SAMMON (continuing): Yesterday, Mrs. Gore ignored her husband's mistake and continued to treat him with a slight irreverence that added levity to the proceedings.

One is tempted to say she ignored the mistake as anyone but Sammon would do. But if one were to engage in that kind of thinking, one would be quite mistaken. The New York Times' brilliant self-diagnosed genius was also at the mental health conference. Apparently she was getting bored with the policy crap too, because she too recorded the slip-up:

HENNEBERGER: In her role as moderator, Mrs. Gore choreographed the Clintons and her husband, at one point telling the Vice President, "You might want to get up and go over now," pointing him toward a corner where he was to interview two more people about their experiences with mental illness.

"Yes, ma'am," he told her, laughing. "I'm anxious to follow instructions carefully, but to depart from my destruct—, or, to depart from my instructions, I want to say I hope you can see how proud I am of Tipper."

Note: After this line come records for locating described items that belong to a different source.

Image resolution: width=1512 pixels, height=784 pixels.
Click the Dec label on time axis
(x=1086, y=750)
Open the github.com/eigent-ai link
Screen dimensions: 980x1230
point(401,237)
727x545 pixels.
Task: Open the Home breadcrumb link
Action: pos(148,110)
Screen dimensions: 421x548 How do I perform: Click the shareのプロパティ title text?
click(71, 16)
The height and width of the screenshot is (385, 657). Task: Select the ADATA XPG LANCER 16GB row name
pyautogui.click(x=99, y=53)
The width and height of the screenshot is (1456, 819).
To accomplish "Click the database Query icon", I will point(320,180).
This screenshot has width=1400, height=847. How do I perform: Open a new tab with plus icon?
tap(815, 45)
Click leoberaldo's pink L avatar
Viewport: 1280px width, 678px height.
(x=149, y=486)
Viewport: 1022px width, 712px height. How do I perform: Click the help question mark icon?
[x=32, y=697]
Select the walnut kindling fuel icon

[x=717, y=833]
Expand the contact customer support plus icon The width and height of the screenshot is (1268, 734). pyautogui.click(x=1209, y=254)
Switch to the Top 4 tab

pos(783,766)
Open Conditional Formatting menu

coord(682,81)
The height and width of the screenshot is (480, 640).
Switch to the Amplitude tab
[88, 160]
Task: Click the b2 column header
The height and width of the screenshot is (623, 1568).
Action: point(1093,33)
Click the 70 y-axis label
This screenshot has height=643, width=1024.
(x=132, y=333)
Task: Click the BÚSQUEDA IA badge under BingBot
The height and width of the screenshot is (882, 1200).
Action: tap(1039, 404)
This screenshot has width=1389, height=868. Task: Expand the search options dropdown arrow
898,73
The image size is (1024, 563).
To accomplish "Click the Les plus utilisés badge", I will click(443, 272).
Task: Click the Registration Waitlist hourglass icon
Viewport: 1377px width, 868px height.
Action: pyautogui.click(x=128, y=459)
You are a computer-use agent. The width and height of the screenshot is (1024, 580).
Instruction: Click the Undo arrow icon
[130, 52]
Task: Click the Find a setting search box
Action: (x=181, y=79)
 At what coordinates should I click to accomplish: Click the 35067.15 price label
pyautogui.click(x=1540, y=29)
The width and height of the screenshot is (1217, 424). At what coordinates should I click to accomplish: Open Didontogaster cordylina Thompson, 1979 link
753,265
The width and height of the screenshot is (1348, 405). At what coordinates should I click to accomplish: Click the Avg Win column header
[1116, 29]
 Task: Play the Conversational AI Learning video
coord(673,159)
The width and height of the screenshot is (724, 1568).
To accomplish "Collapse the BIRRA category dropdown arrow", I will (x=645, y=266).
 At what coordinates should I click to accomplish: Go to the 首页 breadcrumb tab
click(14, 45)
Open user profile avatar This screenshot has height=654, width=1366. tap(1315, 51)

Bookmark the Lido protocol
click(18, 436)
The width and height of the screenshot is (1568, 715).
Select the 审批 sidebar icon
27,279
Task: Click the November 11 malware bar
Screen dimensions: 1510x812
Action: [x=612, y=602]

Apparently Henneberger's editors kept her from recording her "analysis" of what the important slip meant. But isn't it simply amazing, dear friends, that the New York Times would print nonsense like this? That a New York times editor would even consider publishing such absolute drivel? But as we've told you before, this isn't the Times—not when it publishes this dimwit chatter. But it is with writers like this that the Times now reports the world's most important public discourse.


Contest: Feel free to construct your own clever play about the Times Two at a mental health conference.

Cover-up: Writing in the Post the same day, Amy Goldstein—the cover-up queen—never mentioned the revealing Gore error. It really and truly does make you ask how much else the slick Post is concealing.